Even at the end of the 13th Century, Moscow was a couple of mud huts in the forest that the Mongols had pillaged and burned a couple of times. The first Grand Duke (Velikiy Kniaz) of Moscow was Daniel the youngest son of Alexander Nevsky and an 8th generation descendant of Rurik. Daniel was a vassal of the Golden Horde and paid it tribute. His successors often allied with the Horde to subdue neighboring towns. Eventually they rebelled against the Horde and made it stick.
Did the Golden Horde subjugate Russia. No. First, Russia did not yet exist. Second, the relationship is not anything resembling what we would think of subjugation. It was feudal relationship that amounted to tribute and slave raiding. The Tatar Yoke the Russians call it was more of an annoyance than a governance. Certainly the Horde had no interest in the culture, language, or religion of its subject peoples.
A key part of the birth of Russia is the development of the Orthodox church. The Kievan Rus' were the vector through which the Byzantines converted the Eastern Slavs. But the Rus' were long gone when, in the early 14th Century, Metropolitan Peter, who had been consecrated by the Patriarch of Constantinople, moved from Kiev to Vladimir. Daniel's son Ivan Moneybags, persuaded him to move to Moscow. Ivan's grandson, Dimitri Donskoi, was lucky in that during his reign, St. Sergius founded Trinity Lavra of St. Sergius the monastery became the spiritual center of the Russian Orthodox church. Another stroke of luck was the birth of Andrei Rublev, the great icon painter, in Moscow and his career in the Orthodox Church. Thus, the first great pillar of Russia was created.
"the expansive Russian Empire that emerged in the 16th century was fundamentally different from the Duchy of Moscow that preceded it."
Different, yes, discontinuous no. Influenced by the Horde, no. The Grand Duchy of Moscow became the Tsardom of Russia in the middle of the 16th Century by the efforts of Ivan IV, the Terrible. Thus was born the autocracy. It was an internal development. If you want to look for ideology, you should look a Byzantium. The rulers of Moscow adopted the pretension of the Third Rome. Their political model was the Emperor in Constantinople. Not the khans of the Horde. Russia was declared an Empire by Peter the Great in 1721.
"It had global ambitions, just like the Golden Horde which once ruled it."
The Great Khans of the Mongol empire had that kind of Ambition, but the Golden Horde spent most of their efforts on collecting tribute and jockeying with other Mongol successor groups.
Imperial ambitions do not really require an explanation. The first conquest of peoples not in your immediate ethnoi, pushes any state into imperial expansion:
The History of the Peloponnesian War By Thucydides 431 BC
Book V Chapter XVII: "Sixteenth Year of the War—The Melian Conference—Fate of Melos"
The Athenians said to the Melians: "Of the gods we believe, and of men we know, that by a necessary law of their nature they rule wherever they can. And it is not as if we were the first to make this law, or to act upon it when made: we found it existing before us, and shall leave it to exist for ever after us; all we do is to make use of it, knowing that you and everybody else, having the same power as we have, would do the same as we do."

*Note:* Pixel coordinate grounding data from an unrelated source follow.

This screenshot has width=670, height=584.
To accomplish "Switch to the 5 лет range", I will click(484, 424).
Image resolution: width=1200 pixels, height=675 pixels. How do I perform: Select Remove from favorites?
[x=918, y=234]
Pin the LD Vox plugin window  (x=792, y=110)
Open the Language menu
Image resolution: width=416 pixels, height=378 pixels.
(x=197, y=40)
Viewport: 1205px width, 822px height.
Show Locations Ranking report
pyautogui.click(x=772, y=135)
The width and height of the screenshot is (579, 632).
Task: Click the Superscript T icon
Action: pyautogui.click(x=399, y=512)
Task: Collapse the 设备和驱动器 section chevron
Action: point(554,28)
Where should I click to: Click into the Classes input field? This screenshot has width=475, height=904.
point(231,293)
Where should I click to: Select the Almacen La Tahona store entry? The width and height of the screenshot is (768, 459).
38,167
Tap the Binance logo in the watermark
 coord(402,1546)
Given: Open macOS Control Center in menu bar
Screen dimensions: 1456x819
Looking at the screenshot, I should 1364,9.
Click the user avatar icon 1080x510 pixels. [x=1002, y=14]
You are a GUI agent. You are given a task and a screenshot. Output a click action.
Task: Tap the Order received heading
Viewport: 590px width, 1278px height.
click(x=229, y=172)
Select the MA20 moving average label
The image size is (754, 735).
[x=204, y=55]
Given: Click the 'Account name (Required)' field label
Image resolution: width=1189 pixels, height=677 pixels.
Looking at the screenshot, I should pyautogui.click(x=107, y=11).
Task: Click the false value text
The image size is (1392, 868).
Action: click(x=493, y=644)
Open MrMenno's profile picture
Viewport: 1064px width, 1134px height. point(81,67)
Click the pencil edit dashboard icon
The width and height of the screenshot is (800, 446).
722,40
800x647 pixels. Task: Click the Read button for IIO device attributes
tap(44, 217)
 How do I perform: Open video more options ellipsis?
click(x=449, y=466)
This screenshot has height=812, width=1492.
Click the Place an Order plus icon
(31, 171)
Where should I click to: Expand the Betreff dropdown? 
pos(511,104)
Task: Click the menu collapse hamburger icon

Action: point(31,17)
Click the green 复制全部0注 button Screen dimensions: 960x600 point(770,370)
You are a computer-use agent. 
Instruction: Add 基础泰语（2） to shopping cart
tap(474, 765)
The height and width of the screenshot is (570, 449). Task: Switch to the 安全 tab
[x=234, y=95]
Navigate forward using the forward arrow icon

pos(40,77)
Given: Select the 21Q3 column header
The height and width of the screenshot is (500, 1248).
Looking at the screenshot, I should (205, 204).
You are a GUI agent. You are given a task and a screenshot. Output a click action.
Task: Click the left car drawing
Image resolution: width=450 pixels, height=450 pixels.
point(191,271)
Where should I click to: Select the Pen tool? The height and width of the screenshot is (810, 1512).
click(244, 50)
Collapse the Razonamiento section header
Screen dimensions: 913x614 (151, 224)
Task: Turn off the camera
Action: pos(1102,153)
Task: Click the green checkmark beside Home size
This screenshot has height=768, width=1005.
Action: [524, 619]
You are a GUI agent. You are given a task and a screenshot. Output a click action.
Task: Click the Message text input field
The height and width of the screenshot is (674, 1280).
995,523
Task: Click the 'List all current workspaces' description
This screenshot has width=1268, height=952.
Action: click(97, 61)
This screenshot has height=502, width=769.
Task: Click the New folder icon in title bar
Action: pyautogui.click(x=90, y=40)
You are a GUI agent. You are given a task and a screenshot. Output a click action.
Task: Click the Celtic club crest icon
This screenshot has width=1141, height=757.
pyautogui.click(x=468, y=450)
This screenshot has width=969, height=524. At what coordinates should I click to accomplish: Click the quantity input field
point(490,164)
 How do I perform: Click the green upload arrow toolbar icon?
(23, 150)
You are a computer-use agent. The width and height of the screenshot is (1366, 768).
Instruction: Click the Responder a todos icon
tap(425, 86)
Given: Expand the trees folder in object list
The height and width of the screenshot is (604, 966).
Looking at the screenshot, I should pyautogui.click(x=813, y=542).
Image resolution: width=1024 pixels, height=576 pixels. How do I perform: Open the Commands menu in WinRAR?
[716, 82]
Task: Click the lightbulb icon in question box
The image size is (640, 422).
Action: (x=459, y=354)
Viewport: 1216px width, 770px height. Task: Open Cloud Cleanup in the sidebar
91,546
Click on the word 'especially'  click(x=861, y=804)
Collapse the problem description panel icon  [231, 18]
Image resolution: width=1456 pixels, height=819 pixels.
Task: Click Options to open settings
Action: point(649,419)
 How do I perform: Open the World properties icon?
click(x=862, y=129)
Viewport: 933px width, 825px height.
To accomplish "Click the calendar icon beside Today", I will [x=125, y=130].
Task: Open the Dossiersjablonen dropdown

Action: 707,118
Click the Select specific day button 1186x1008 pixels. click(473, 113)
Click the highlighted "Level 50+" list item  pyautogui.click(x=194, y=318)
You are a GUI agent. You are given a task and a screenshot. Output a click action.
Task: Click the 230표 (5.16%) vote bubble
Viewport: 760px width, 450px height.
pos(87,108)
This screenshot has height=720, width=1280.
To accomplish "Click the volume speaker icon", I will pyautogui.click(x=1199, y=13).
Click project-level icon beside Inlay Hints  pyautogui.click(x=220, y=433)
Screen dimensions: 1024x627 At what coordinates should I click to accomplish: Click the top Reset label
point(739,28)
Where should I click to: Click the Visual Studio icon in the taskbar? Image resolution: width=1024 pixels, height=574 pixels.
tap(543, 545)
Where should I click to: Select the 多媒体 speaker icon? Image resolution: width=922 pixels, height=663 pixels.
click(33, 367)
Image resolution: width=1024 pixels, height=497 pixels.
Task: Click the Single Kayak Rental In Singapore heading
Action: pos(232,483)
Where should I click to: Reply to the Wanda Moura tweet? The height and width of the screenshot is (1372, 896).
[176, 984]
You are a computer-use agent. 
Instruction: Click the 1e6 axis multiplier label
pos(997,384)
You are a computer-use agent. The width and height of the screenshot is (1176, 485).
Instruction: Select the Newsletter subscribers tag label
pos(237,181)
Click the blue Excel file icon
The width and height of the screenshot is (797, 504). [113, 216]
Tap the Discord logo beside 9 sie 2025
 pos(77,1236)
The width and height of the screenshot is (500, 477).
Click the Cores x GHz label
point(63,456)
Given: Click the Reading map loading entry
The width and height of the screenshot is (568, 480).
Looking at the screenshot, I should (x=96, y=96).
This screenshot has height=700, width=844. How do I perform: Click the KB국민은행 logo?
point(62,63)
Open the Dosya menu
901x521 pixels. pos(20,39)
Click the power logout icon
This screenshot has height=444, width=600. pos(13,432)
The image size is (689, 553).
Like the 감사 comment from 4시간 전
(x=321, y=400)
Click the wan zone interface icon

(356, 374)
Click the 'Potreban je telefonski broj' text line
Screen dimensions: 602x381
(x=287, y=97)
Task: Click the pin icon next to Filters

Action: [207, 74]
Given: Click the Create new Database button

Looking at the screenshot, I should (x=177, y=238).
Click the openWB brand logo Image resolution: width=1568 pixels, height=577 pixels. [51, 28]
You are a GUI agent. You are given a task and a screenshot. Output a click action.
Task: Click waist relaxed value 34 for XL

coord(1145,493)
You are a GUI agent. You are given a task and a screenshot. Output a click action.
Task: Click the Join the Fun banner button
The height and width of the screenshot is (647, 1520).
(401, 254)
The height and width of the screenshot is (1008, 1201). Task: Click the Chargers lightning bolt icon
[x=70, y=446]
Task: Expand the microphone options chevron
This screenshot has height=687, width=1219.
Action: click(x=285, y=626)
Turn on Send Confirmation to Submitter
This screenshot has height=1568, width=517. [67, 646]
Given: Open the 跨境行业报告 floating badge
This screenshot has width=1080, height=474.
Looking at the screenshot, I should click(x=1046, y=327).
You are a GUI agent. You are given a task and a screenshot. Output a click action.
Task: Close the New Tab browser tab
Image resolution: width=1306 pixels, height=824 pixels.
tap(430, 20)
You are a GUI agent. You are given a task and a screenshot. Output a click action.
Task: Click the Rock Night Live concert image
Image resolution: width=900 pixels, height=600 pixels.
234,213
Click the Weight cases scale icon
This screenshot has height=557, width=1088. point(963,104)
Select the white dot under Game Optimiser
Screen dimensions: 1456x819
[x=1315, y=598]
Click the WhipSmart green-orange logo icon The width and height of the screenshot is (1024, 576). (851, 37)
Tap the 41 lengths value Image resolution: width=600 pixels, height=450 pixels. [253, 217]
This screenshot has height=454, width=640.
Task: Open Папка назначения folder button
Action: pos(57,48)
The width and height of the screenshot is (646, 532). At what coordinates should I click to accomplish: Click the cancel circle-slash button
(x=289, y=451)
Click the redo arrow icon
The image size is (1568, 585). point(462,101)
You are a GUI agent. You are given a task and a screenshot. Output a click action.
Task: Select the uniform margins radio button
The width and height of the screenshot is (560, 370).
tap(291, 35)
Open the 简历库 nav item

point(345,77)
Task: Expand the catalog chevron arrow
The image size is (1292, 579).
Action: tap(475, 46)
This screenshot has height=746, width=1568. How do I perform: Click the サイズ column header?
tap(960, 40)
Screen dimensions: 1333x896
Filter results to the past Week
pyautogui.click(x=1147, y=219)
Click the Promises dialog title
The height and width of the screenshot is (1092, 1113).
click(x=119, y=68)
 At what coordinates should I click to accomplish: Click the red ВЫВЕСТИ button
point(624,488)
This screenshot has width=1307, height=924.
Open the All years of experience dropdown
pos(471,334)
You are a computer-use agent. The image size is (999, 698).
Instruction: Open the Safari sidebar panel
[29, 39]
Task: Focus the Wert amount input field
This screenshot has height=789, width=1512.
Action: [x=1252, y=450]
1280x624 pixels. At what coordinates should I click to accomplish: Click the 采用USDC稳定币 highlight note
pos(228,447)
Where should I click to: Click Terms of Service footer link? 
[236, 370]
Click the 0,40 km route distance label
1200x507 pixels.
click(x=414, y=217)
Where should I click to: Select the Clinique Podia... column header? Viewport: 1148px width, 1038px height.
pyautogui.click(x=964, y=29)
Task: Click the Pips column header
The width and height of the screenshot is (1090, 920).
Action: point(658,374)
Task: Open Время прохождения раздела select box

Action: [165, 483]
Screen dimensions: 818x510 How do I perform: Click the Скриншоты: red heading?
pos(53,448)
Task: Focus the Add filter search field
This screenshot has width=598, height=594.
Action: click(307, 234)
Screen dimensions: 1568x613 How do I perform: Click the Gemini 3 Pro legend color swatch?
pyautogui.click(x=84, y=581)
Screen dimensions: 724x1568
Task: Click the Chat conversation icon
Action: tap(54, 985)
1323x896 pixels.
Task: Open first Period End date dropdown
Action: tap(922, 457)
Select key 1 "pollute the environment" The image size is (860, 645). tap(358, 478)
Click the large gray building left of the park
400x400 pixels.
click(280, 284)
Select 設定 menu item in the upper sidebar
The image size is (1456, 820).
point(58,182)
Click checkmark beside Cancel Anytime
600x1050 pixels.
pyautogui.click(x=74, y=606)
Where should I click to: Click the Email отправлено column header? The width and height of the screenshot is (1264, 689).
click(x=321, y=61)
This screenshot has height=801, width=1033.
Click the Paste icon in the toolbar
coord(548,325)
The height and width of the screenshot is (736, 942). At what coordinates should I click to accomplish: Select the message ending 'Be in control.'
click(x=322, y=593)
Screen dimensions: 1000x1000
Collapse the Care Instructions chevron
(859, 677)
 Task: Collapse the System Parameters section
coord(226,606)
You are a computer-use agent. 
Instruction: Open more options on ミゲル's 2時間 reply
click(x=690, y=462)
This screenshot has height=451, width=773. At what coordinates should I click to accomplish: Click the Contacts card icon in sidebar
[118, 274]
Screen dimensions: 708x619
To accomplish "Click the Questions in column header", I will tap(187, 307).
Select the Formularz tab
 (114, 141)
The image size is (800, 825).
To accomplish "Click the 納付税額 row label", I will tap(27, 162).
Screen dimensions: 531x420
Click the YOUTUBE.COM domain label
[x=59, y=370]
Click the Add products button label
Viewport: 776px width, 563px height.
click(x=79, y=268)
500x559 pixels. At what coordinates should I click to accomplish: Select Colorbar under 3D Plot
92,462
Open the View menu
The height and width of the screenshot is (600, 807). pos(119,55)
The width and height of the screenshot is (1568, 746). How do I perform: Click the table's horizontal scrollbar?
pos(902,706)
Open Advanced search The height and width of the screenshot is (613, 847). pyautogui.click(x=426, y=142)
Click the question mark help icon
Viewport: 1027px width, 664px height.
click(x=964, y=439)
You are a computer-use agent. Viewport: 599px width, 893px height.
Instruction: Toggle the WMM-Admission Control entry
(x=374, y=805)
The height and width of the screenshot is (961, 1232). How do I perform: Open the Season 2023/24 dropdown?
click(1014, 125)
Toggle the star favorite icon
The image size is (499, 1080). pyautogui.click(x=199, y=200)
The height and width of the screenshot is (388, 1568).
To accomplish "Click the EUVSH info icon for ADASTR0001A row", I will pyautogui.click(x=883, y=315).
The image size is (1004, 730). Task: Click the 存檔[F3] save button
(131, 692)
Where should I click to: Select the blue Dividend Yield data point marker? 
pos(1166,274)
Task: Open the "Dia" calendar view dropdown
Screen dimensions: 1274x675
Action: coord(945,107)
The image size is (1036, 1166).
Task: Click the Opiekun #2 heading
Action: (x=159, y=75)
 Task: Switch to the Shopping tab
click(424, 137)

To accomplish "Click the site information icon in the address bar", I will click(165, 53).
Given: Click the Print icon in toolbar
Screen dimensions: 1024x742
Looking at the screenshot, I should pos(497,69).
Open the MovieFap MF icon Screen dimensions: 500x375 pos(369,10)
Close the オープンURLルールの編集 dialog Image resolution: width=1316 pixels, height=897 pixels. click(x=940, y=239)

Book VI Chapter XVIII: "Seventeenth Year of the War—The Sicilian Campaign—Affair of the Hermae—Departure of the Expedition"
Alcibiades speaks: "Men do not rest content with parrying the attacks of a superior, but often strike the first blow to prevent the attack being made. And we cannot fix the exact point at which our empire shall stop; we have reached a position in which we must not be content with retaining but must scheme to extend it, for, if we cease to rule others, we are in danger of being ruled ourselves."